What:
A storage and query engine optimized for time-ordered numeric samples — each point is a metric name, value, timestamp, and optional label set (tags).
Primary purpose:
Ingest high-volume measurements cheaply, aggregate them over time windows, and alert when trends cross thresholds — without treating metrics like relational rows.
Usually used for:
Infrastructure monitoring, application APM, IoT telemetry, business KPI dashboards, and capacity planning — not general user profile storage.
Think in three dimensions:
⏱ Time
Every sample is anchored to a timestamp; queries are range scans, not primary-key lookups.
🏷 Labels
Dimensions like service=api, region=us-east — cardinality of label combinations drives memory cost.
📈 Aggregation
Raw points are rarely queried forever; rollups (sum, avg, max) at 1m/5m/1h tiers shrink storage and query cost.
Needed When:
Problems mention dashboards, SLIs/SLOs, metrics pipelines, IoT sensors, or "billions of events per day" with time-range queries.
Avoids:
Storing every CPU sample in PostgreSQL rows — INSERT storms and index bloat kill the database.
Optimizes For:
Write throughput and time-range aggregation — not ACID transactions or complex JOINs.
Agents or services emit samples → hot TSDB serves real-time queries → background jobs downsample into warm/cold tiers:
| Metric Type | Behavior | Typical Query |
|---|---|---|
| Counter | Monotonically increases (requests_total) | rate() over window → requests per second |
| Gauge | Up or down (queue_depth, CPU %) | Instant value or avg over window |
| Histogram | Distribution of values (latency buckets) | p50/p99 from cumulative bucket counts |
- Append-only writes — samples are inserted, rarely updated in place.
- Compression — delta encoding and Gorilla-style algorithms exploit sequential timestamps.
- Retention policies — raw 7–15 days, aggregated months/years at coarser resolution.

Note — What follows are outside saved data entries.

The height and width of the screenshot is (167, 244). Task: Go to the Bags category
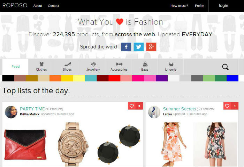(x=145, y=67)
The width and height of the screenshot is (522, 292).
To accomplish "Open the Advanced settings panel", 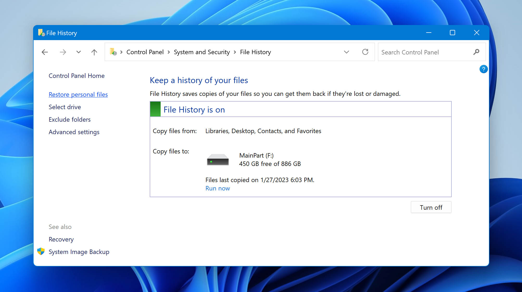I will 74,132.
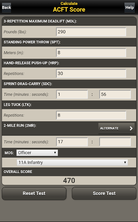Click the Officer dropdown arrow
The image size is (138, 222).
[x=55, y=153]
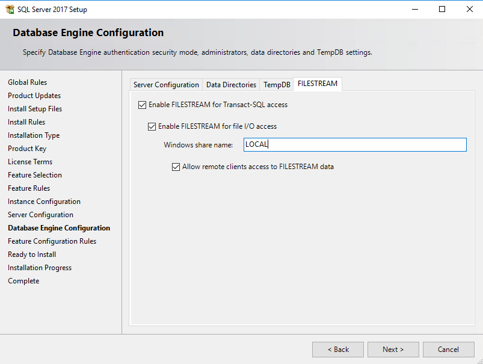Click the Product Key step in sidebar
Screen dimensions: 483x364
[x=27, y=149]
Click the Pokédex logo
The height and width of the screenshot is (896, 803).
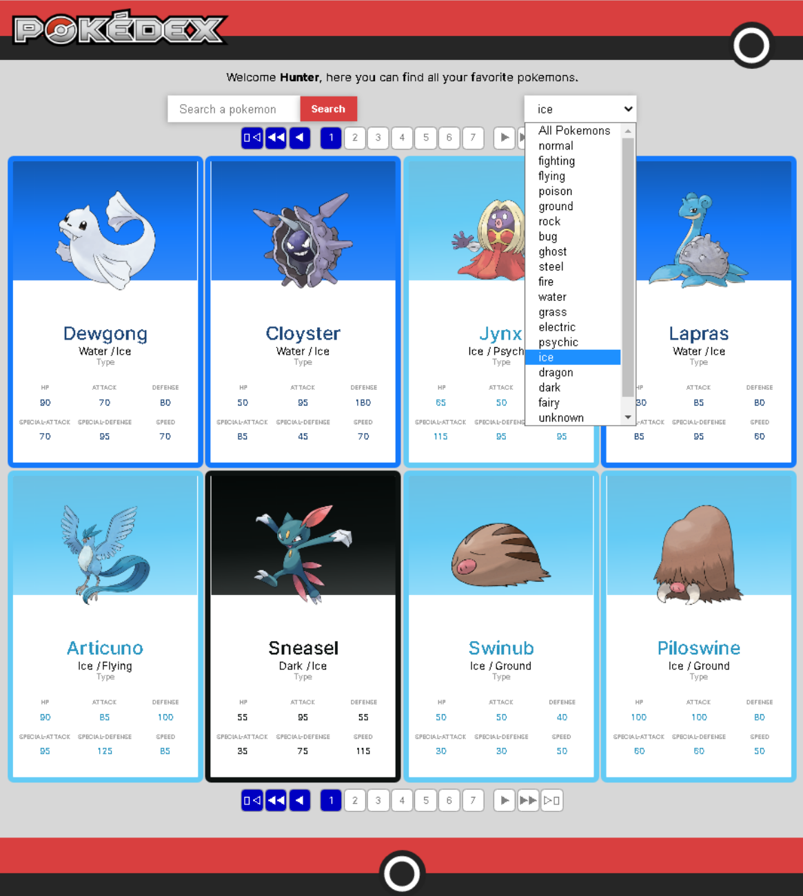(119, 29)
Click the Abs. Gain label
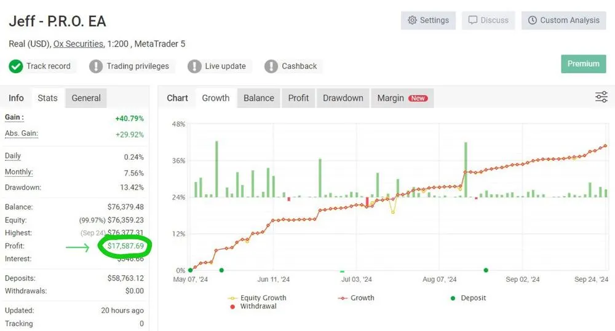The image size is (615, 331). coord(22,134)
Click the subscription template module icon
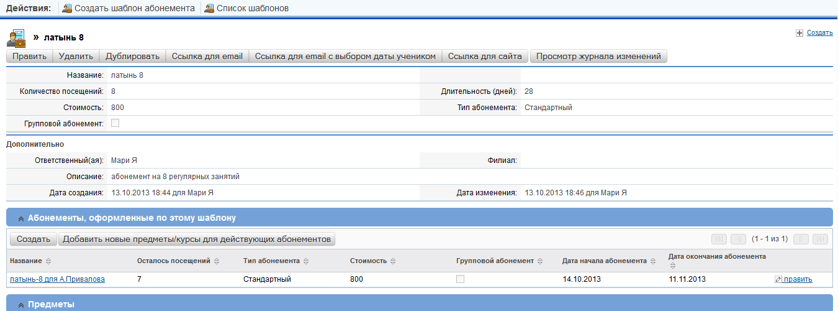 pos(16,39)
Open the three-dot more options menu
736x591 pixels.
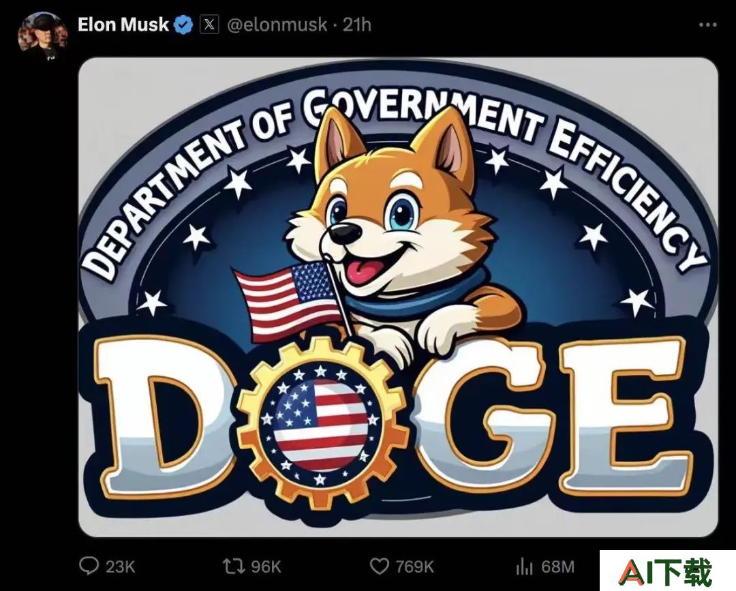[x=707, y=25]
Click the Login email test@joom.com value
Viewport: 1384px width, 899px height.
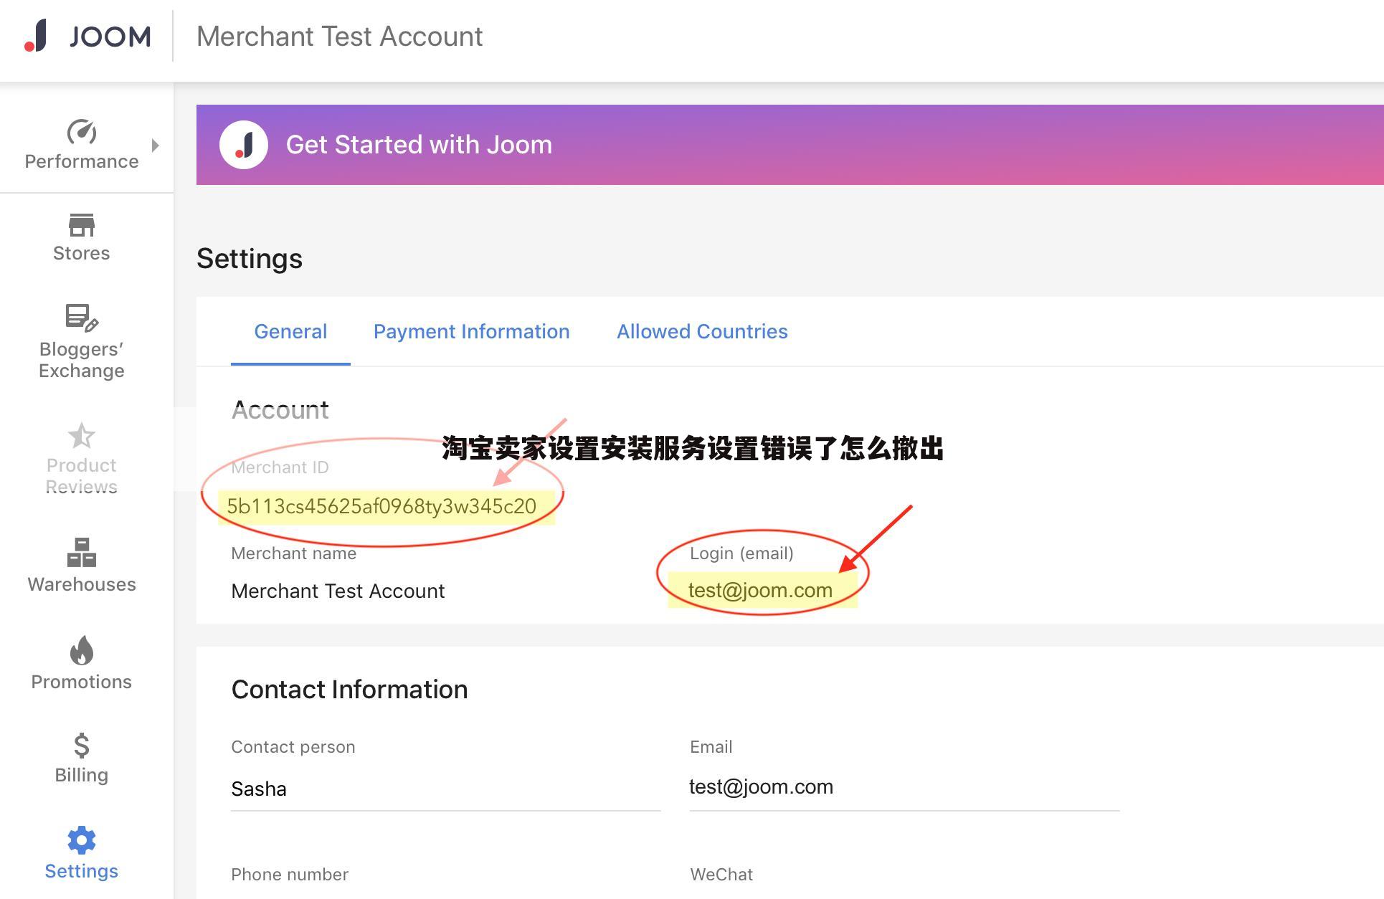[x=760, y=591]
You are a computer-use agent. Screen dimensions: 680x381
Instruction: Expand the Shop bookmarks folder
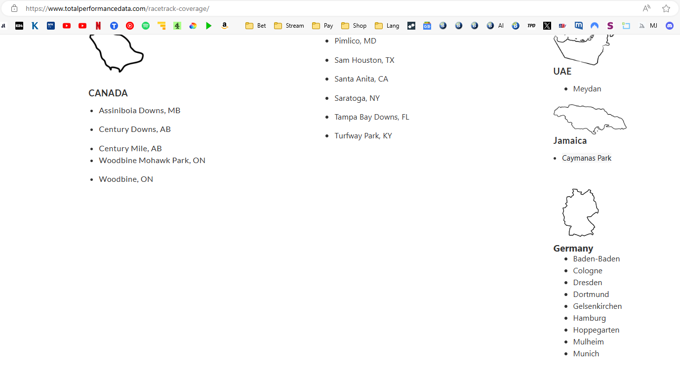[354, 26]
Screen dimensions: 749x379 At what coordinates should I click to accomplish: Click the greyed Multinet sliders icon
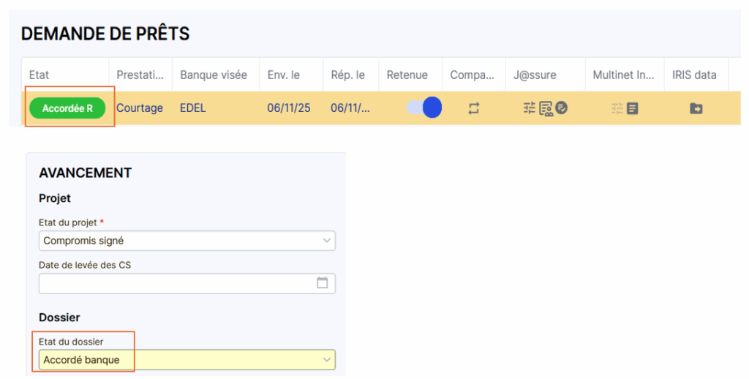(617, 108)
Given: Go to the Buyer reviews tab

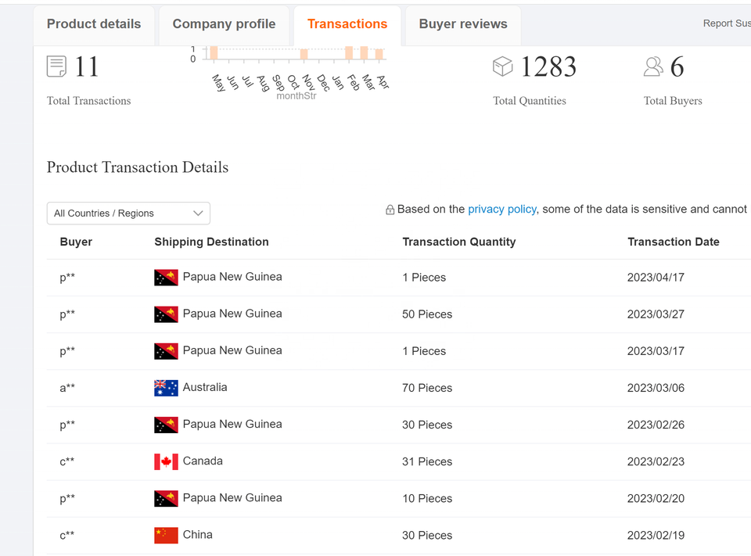Looking at the screenshot, I should pyautogui.click(x=463, y=24).
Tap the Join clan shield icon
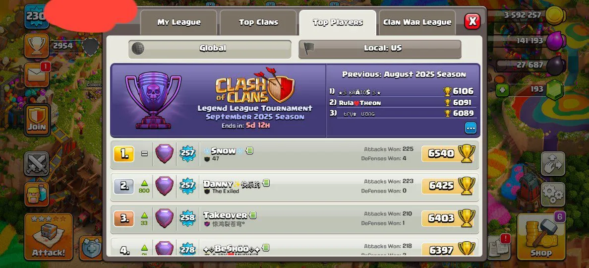589x268 pixels. (37, 120)
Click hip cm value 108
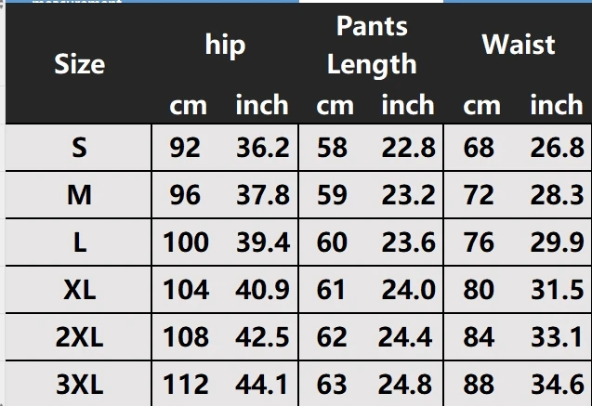The image size is (592, 406). [x=186, y=337]
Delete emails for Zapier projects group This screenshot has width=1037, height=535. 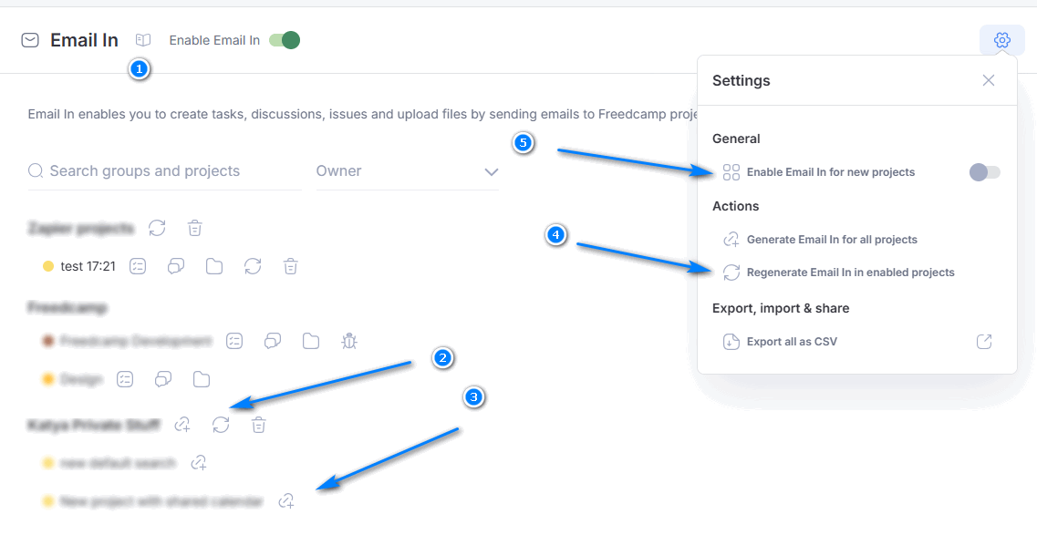pos(194,228)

- Pull vs push — Prometheus pulls from /metrics endpoints; Influx/Telegraf often push via HTTP.
| Benefit | Cost |
|---|---|
| Write-optimized ingestion — millions of samples/sec via append-only paths and batch compression | Poor fit for OLTP — no arbitrary UPDATE/DELETE; point lookups by primary key are awkward |
| Cheap long retention — rollups and columnar cold storage keep years of trends affordable | Query flexibility limits — ad-hoc joins across high-cardinality labels explode memory |
Problem: A developer adds user_id as a metric label on HTTP requests. One million users → one million active time series; TSDB memory exhausts.
Mitigation: Cap label dimensions in code review; use logs or traces for high-cardinality IDs; aggregate before export; drop or hash labels at collection agent.
Problem: Dashboard queries 90 days of 1-second CPU samples per pod — billions of points scanned per refresh.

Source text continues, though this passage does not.